Pakistan's textile industry

The devastation caused by flood waters that have submerged twenty percent of Pakistan will leave lasting scars across the embattled nation for years, if not decades to come. Terrorist militants are using the opportunity to launch suicide bomb attacks on soft targets including mosques in an attempt to destabilize the democratic government, and patience is wearing thin among a war-weary public. While the US has given over $150 Million in aid for flood relief, as well as $7.5 Billion in civilian aid via the Kerry-Lugar bill, Pakistan needs more than just a handout. The US should remove tariffs on Pakistani textiles to provide Pakistan sustainable economic growth and political stability.

Sustainable Economic Growth

Waqar Khan, secretary of Pakistan’s Textile Ministry, told the Wall Street Journal earlier this week that,

“Clearly a big crisis is looming on the horizon for the textiles sector, which is the mainstay of the country’s economy. Yarn shortage is inevitable. Market access will greatly mitigate the imminent disaster.”
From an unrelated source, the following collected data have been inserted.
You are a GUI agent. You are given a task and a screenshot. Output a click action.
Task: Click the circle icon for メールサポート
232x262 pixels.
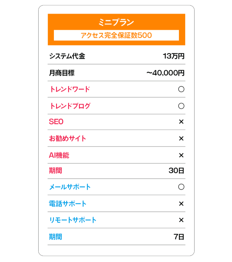pyautogui.click(x=181, y=187)
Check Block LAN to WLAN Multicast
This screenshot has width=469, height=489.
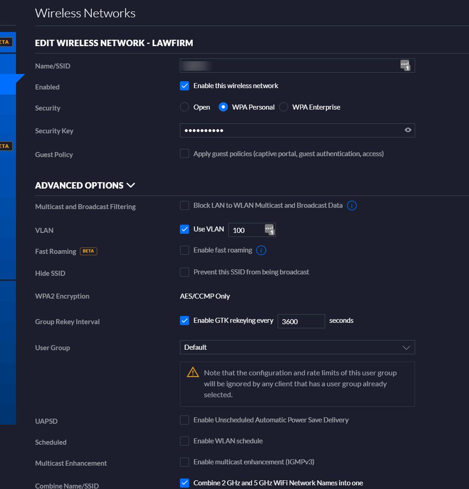(184, 205)
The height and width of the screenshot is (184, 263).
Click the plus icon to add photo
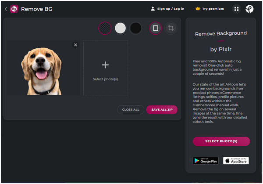tap(105, 65)
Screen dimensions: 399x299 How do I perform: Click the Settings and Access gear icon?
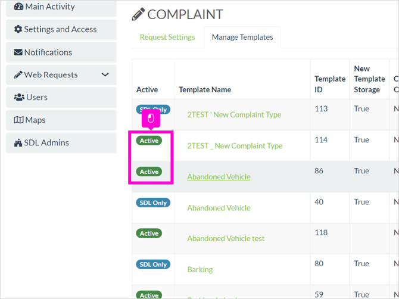(18, 29)
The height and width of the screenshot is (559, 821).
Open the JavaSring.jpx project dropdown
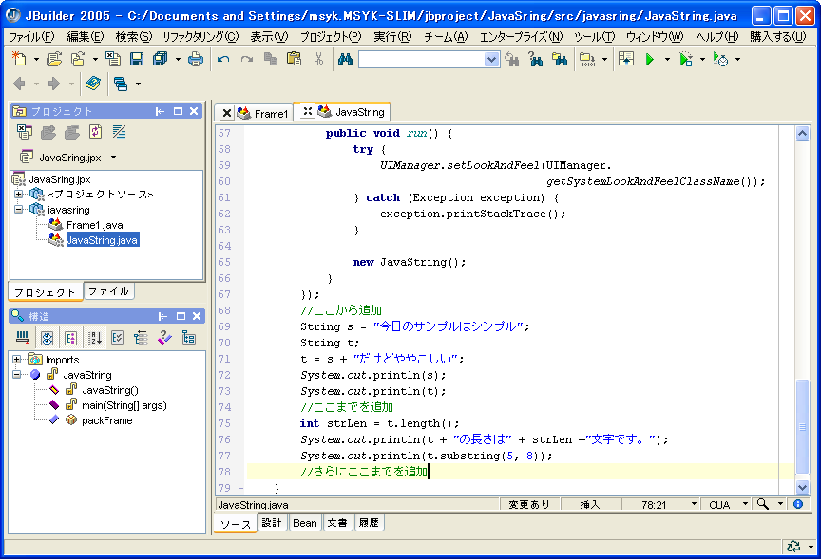[114, 157]
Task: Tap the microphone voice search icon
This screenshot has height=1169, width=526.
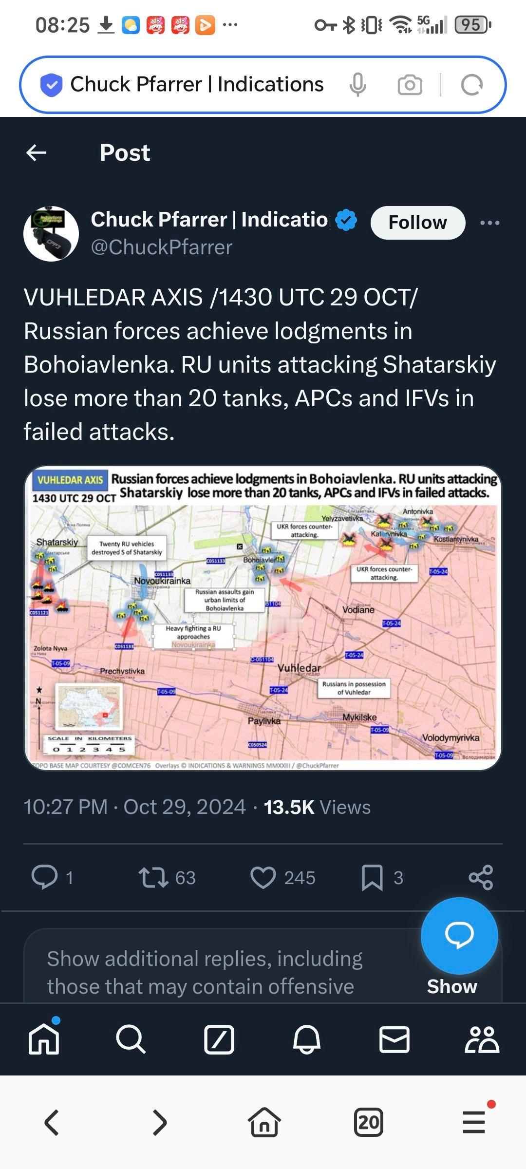Action: [357, 85]
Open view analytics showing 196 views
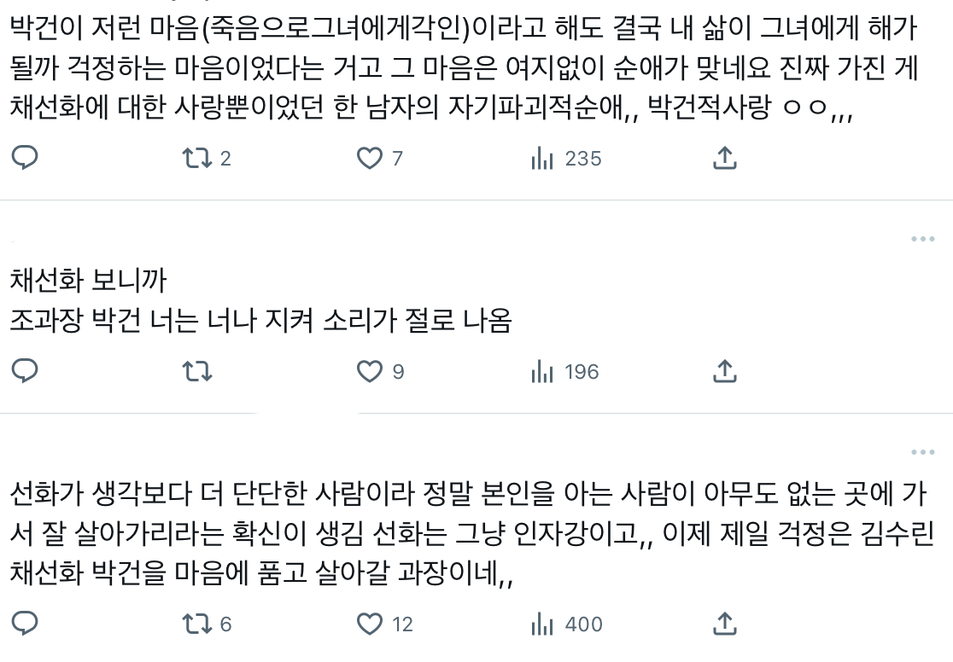Viewport: 953px width, 662px height. pyautogui.click(x=564, y=371)
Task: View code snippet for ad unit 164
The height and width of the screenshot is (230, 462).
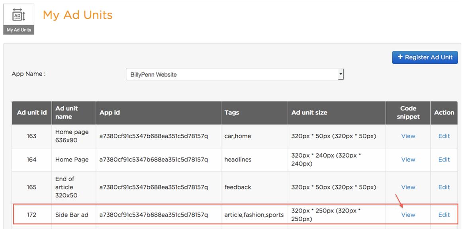Action: coord(408,160)
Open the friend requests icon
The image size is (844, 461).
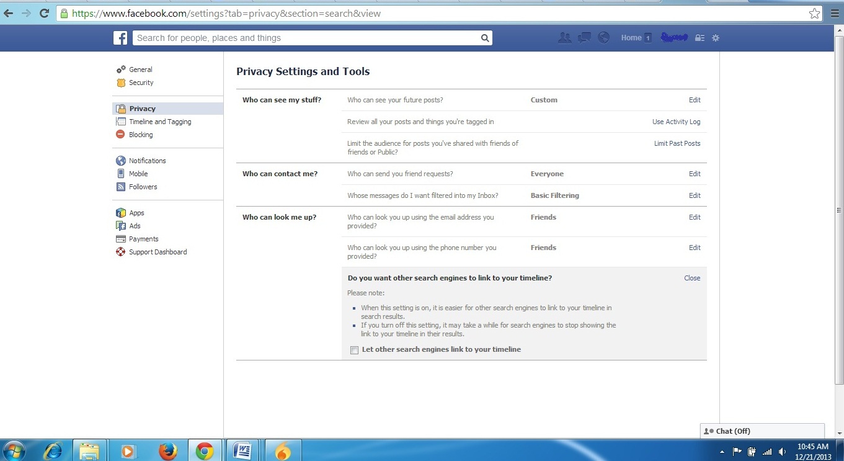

This isn’t a case of teaching a man to fish. Pakistan knows the textile sector, and provides inexpensive and efficient production that benefits both domestic employment while lowering the price of goods in other countries. This is a case of giving a man access to the pond.

The country’s textile sector directly employs 3.5 million people, accounting for 40% of urban factory jobs. Textile-product exports were $10.3 billion—just over half Pakistan’s total exports—in the last fiscal year. About $3 billion of those goods went to the U.S. and a similar amount to Europe.

But the sector has faced a slump in the past 18 months, due in part to competition from China’s much-larger industry, which uses its size to win big U.S. orders and keep costs down. While China’s textile-goods exports have powered ahead over the past three years, Pakistan’s have stagnated. Some producers, also hurt by the rising cost of raw materials like yarn and by more expensive electricity, have been forced out of business.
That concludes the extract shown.